* BEGIN Material *
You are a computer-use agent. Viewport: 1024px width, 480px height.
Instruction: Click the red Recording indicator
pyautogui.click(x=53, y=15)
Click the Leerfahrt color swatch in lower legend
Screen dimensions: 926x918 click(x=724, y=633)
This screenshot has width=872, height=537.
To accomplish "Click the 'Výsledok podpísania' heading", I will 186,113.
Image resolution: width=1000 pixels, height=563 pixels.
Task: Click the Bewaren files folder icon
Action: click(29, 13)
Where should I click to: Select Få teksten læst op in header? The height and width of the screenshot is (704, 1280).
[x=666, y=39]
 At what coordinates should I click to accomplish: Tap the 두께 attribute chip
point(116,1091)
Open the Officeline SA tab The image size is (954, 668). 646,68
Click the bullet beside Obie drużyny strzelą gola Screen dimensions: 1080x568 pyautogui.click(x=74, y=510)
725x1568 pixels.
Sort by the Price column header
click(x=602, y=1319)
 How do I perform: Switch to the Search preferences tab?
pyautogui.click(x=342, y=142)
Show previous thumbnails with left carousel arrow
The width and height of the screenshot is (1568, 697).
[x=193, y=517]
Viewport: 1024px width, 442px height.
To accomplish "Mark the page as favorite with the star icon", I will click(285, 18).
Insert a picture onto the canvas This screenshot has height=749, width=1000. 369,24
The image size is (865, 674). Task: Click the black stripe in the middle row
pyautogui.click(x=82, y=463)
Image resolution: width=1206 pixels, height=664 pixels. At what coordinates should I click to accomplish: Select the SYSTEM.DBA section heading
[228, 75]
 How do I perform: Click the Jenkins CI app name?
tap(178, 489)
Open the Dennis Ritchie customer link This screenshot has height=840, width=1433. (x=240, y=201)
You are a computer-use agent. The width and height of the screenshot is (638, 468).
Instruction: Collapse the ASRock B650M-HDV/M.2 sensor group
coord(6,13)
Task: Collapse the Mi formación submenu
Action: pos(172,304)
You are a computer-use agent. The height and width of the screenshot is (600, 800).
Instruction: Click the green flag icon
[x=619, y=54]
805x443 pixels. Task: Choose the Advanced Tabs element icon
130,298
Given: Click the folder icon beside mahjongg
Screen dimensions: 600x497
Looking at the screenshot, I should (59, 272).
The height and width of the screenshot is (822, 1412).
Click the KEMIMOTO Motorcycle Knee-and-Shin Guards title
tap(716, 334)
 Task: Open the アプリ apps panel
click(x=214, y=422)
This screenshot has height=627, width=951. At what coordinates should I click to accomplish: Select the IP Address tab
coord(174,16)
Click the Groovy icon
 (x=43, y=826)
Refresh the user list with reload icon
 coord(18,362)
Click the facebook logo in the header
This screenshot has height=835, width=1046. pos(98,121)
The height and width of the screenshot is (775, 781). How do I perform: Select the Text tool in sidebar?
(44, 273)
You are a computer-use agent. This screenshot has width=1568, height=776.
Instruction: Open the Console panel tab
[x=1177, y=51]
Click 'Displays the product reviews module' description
* END Material *
**Written exercise**:
Rewrite the entries above, replacing each "computer-use agent" with "screen navigation assistant" and keeping everything else the same.

**Completed exercise**:
You are a screen navigation assistant. Viewport: 1024px width, 480px height.
Instruction: Click the red Recording indicator
pyautogui.click(x=53, y=15)
Click the Leerfahrt color swatch in lower legend
Screen dimensions: 926x918 click(x=724, y=633)
This screenshot has width=872, height=537.
To accomplish "Click the 'Výsledok podpísania' heading", I will 186,113.
Image resolution: width=1000 pixels, height=563 pixels.
Task: Click the Bewaren files folder icon
Action: click(29, 13)
Where should I click to: Select Få teksten læst op in header? The height and width of the screenshot is (704, 1280).
[x=666, y=39]
 At what coordinates should I click to accomplish: Tap the 두께 attribute chip
point(116,1091)
Open the Officeline SA tab The image size is (954, 668). 646,68
Click the bullet beside Obie drużyny strzelą gola Screen dimensions: 1080x568 pyautogui.click(x=74, y=510)
725x1568 pixels.
Sort by the Price column header
click(x=602, y=1319)
 How do I perform: Switch to the Search preferences tab?
pyautogui.click(x=342, y=142)
Show previous thumbnails with left carousel arrow
The width and height of the screenshot is (1568, 697).
[x=193, y=517]
Viewport: 1024px width, 442px height.
To accomplish "Mark the page as favorite with the star icon", I will click(285, 18).
Insert a picture onto the canvas This screenshot has height=749, width=1000. 369,24
The image size is (865, 674). Task: Click the black stripe in the middle row
pyautogui.click(x=82, y=463)
Image resolution: width=1206 pixels, height=664 pixels. At what coordinates should I click to accomplish: Select the SYSTEM.DBA section heading
[228, 75]
 How do I perform: Click the Jenkins CI app name?
tap(178, 489)
Open the Dennis Ritchie customer link This screenshot has height=840, width=1433. (x=240, y=201)
You are a screen navigation assistant. The width and height of the screenshot is (638, 468).
Instruction: Collapse the ASRock B650M-HDV/M.2 sensor group
coord(6,13)
Task: Collapse the Mi formación submenu
Action: pos(172,304)
You are a screen navigation assistant. The height and width of the screenshot is (600, 800).
Instruction: Click the green flag icon
[x=619, y=54]
805x443 pixels. Task: Choose the Advanced Tabs element icon
130,298
Given: Click the folder icon beside mahjongg
Screen dimensions: 600x497
Looking at the screenshot, I should (59, 272).
The height and width of the screenshot is (822, 1412).
Click the KEMIMOTO Motorcycle Knee-and-Shin Guards title
tap(716, 334)
 Task: Open the アプリ apps panel
click(x=214, y=422)
This screenshot has height=627, width=951. At what coordinates should I click to accomplish: Select the IP Address tab
coord(174,16)
Click the Groovy icon
 (x=43, y=826)
Refresh the user list with reload icon
 coord(18,362)
Click the facebook logo in the header
This screenshot has height=835, width=1046. pos(98,121)
The height and width of the screenshot is (775, 781). How do I perform: Select the Text tool in sidebar?
(44, 273)
You are a screen navigation assistant. This screenshot has width=1568, height=776.
Instruction: Open the Console panel tab
[x=1177, y=51]
Click 'Displays the product reviews module' description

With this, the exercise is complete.